FAQ: First-time buyer mortgage calculator (UK, 2026)
What deposit do I need as a first-time buyer in 2026?
Minimum 5% on most lender products (95% LTV). Some specialist 100% LTV products exist via guarantor or springboard structures. The interest rate gap between a 95% LTV mortgage and a 75% LTV mortgage is typically 0.5–1.5 percentage points — so saving more deposit can pay for itself in lower monthly payments. Source: FCA mortgage market guidance 2026.
What's the maximum mortgage as a first-time buyer?
Same as any other buyer: 4.5× combined income with most UK mainstream lenders, 5× with some, 5.5× with specialists. First-time buyer status doesn't change the multiple — it changes the stamp duty bill (England FTB relief: 0% up to £300k, 5% to £500k, none above £500k) and unlocks several government schemes.
Should I take a 25, 30 or 35-year mortgage as a first-time buyer?

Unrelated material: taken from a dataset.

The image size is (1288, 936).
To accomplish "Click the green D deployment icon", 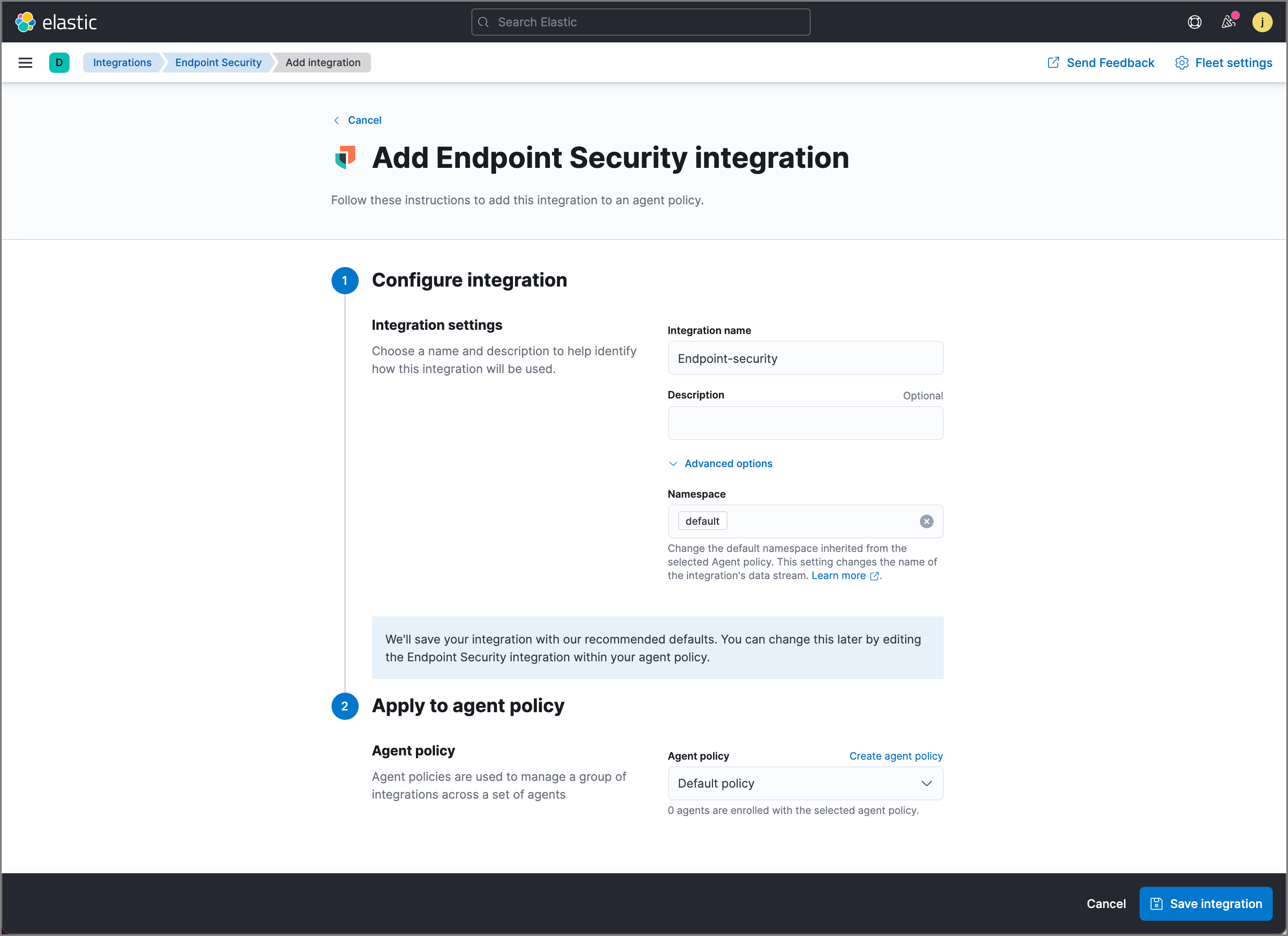I will (59, 62).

Longer terms cut the monthly but inflate total interest. A £200,000 mortgage at 4.5%: 25 years = £1,112/mo and £133,000 lifetime interest; 30 years = £1,013/mo and £165,000 interest; 35 years = £946/mo and £198,000 interest. Most first-time buyers can refinance to a shorter term once income rises, so taking 30+ years initially trades flexibility for maximum monthly headroom.
What government schemes help first-time buyers?
Several. Lifetime ISA gives a 25% government bonus on savings used for a deposit (up to £1,000/year). First Homes (England) gives up to 50% off new-builds for eligible buyers. Shared ownership lets you buy 25–75% of a property and rent the rest — drastically reducing the deposit and mortgage size. Help to Buy: Wales gives a 20% equity loan on new-builds. Scotland's Open Market Shared Equity offers 10–40% equity loans.
What counts as a first-time buyer?
An individual who has never owned a major interest in a residential property anywhere in the world — including via inheritance, joint ownership or shares in a family home. The test is per-buyer: on a joint purchase, every applicant must qualify. One previously-owning partner withdraws stamp-duty FTB relief entirely.